Cela va beaucoup mieux !
Je me sens parfaitement bien et je continue à m’entretenir en faisant des exercices.
Tout est bon (en français dans le texte, Nda) !
Peux-tu présenter le groupe qui t’accompagne sur cette tournée. S’agit-il d’une nouvelle formation ?
Non, il ne s’agit pas d’un nouveau groupe.
Mon bassiste Henri Oden m’accompagne depuis 25 ans. Il était déjà avec moi, au Nancy Jazz Pulsations, il y a 22 ans…
Le guitariste, Linwood Taylor, qui a son propre groupe aux Etats-Unis joue avec moi depuis 20 ans.
Le batteur, Steve Eldrige, vient de Chicago et a intégré mon groupe il y a une quinzaine d’années.
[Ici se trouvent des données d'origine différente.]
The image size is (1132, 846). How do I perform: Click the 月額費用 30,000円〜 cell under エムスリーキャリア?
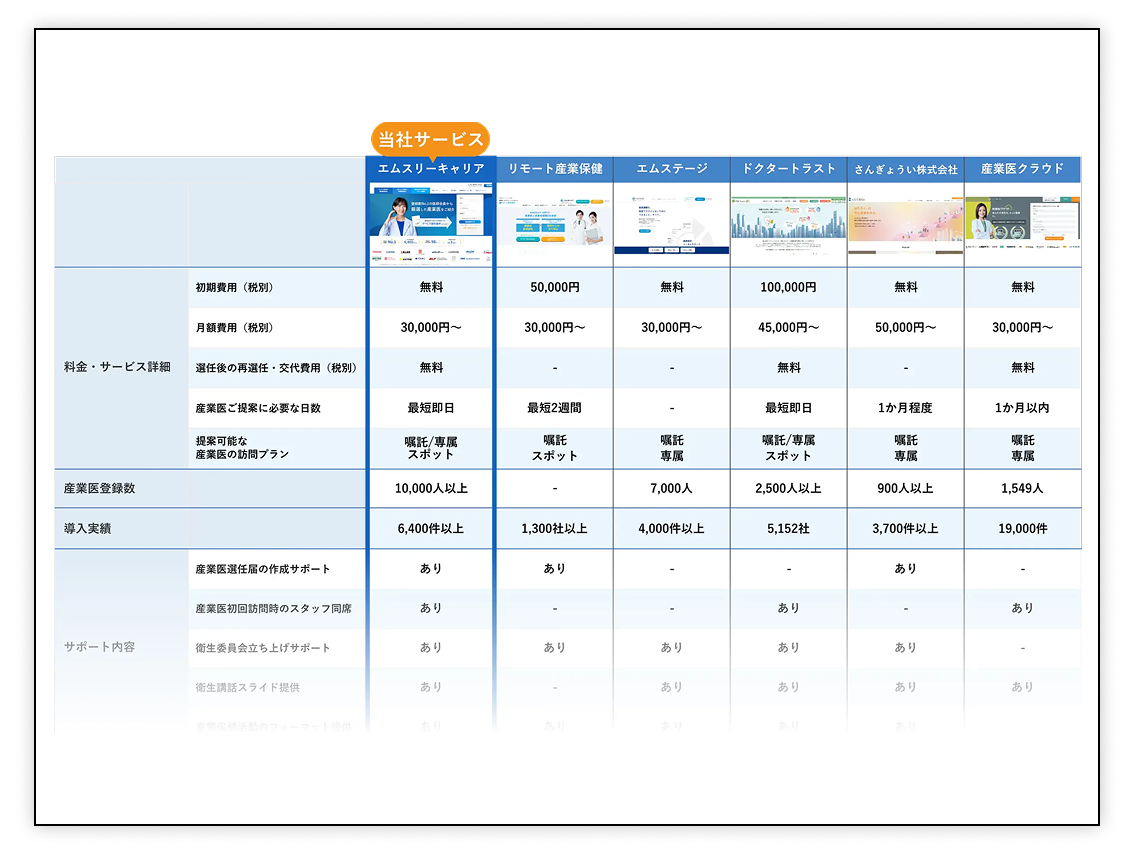431,327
Il joue également avec beaucoup d’autres artistes (lors du concert du soir, le guitariste français Amar Sundy est venu en invité surprise prêter main forte sur scène à son ami Joe Louis, Nda).
Tu es de retour en France, que représente ce pays pour toi ?
C’est un second foyer !
J’ai eu l’occasion de vivre en deux endroits différents dans ce pays que j’ai traversé à de nombreuses reprises lors de tournées. Je connais beaucoup de choses sur la France…
Peux-tu revenir sur ton apprentissage de la musique et tes premières influences ?
Mes premières influences sont, tout simplement, ma mère et mon père. Ce sont eux qui m’ont sensibilisé à la musique alors que je n’étais qu’un enfant. Je ne devais pas avoir plus de 5 ou 6 ans…
J’ai très vite été imprégné du Blues du Mississippi d’où est originaire mon père. Ainsi que de la musique de l’Arkansas d’où vient ma mère. Mes cousins étaient déjà musiciens et nous avions fait un groupe ensemble. Nous étions 5 cousins à le constituer…
Durant toute ma croissance, j’ai été amené à découvrir et à m’ouvrir à de nombreux musiciens différents comme Mississippi Fred McDowell, l’immense Freddie King et beaucoup d’autres artistes tels que ceux-ci…
Je me suis aussi intéressé au Gospel et à la Soul Music. Des musiciens comme Sly Stone (leader du groupe Sly and The Family Stone, Nda) etc…
J’ai donc écouté beaucoup de genres musicaux différents qui ont tous eu une influence sur moi.
Comment as-tu rencontré Mike Bloomfield (chanteur - guitariste et compositeur américain à l’origine des groupes Paul Butterfield Blues Band puis Electric Flag dans les années 1960, Nda) ?
J’ai connu Michael au milieu des années 1960 et je l’ai fréquenté pendant quelques années. Je lui dois le fait de savoir jouer de la guitare dans différents styles. Il m’a montré et appris beaucoup de choses…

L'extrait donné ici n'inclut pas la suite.